Look through the records below for the line with "Enterprise Integration (43, 2424)" and the line with "Blockchain Development (48, 2482)", then return those lines and all lines between, exactly.
================================
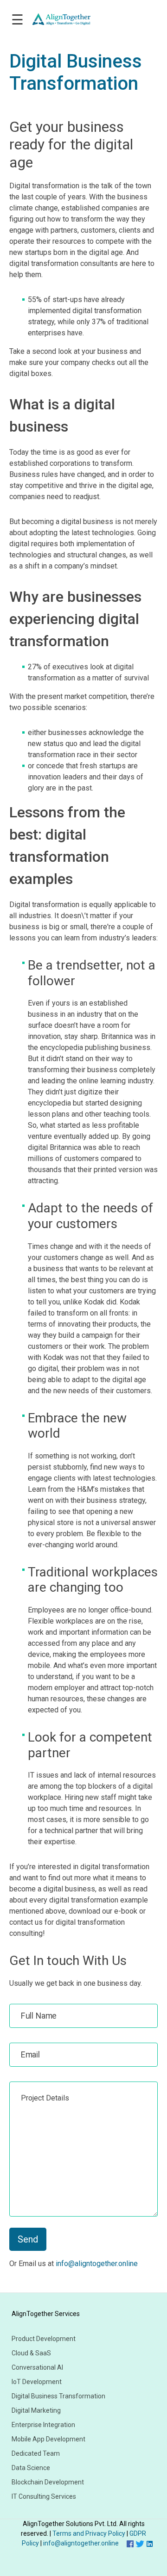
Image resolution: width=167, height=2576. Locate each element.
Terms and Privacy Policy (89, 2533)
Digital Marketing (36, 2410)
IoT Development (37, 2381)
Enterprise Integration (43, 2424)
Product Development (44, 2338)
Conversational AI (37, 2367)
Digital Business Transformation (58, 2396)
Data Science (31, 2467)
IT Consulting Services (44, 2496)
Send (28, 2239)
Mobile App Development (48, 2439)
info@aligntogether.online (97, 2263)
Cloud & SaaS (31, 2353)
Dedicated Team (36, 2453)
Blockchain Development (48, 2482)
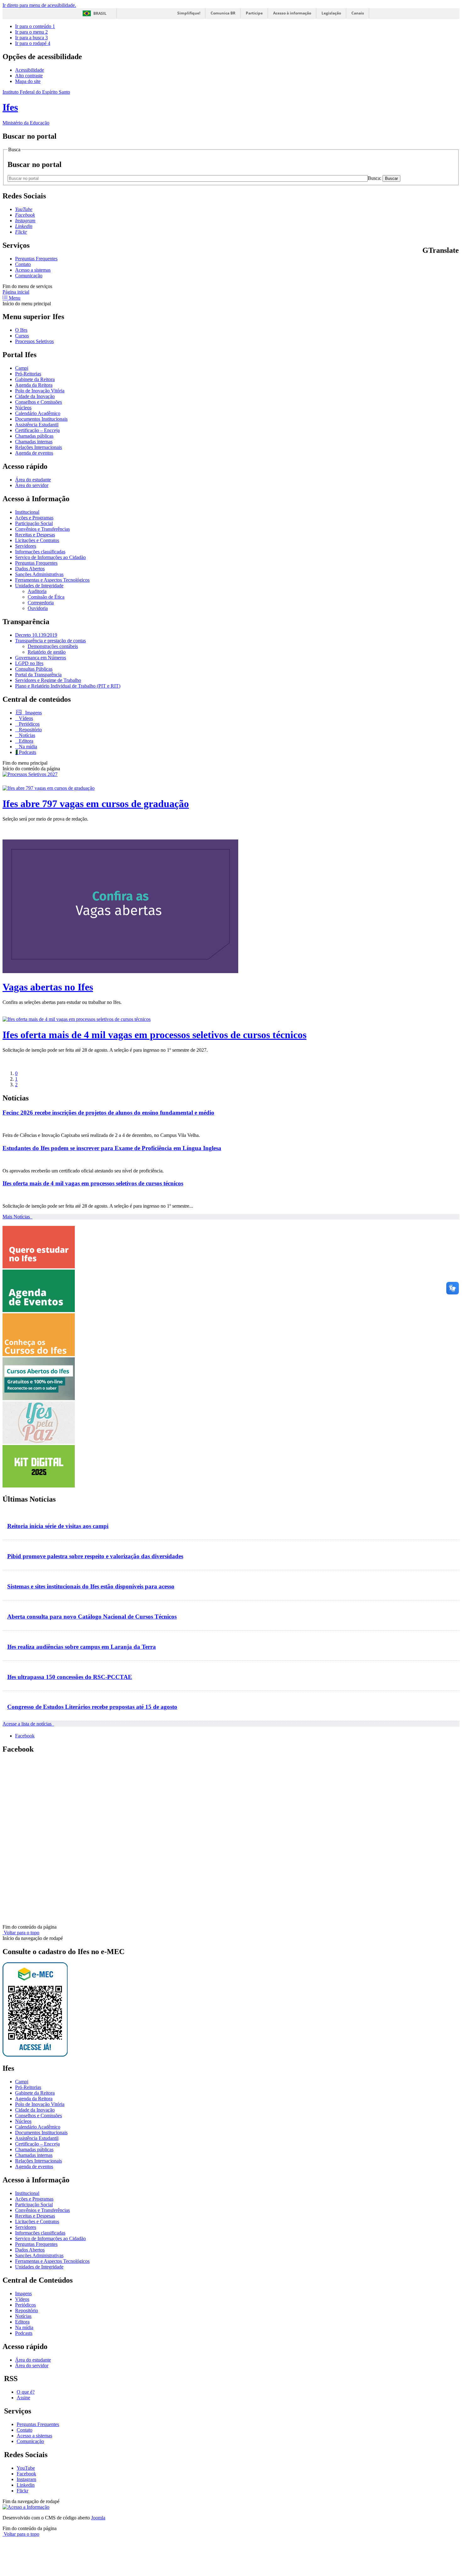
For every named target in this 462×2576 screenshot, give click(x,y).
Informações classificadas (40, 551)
================================
ANSWER BELOW
Enterprise Integration (43, 2424)
Product Development (44, 2338)
Conversational AI (37, 2367)
Digital Business Transformation (58, 2396)
Data Science (31, 2467)
IT Consulting Services (44, 2496)
Send (28, 2239)
Mobile App Development (48, 2439)
info@aligntogether.online (97, 2263)
Cloud & SaaS (31, 2353)
Dedicated Team (36, 2453)
Blockchain Development (48, 2482)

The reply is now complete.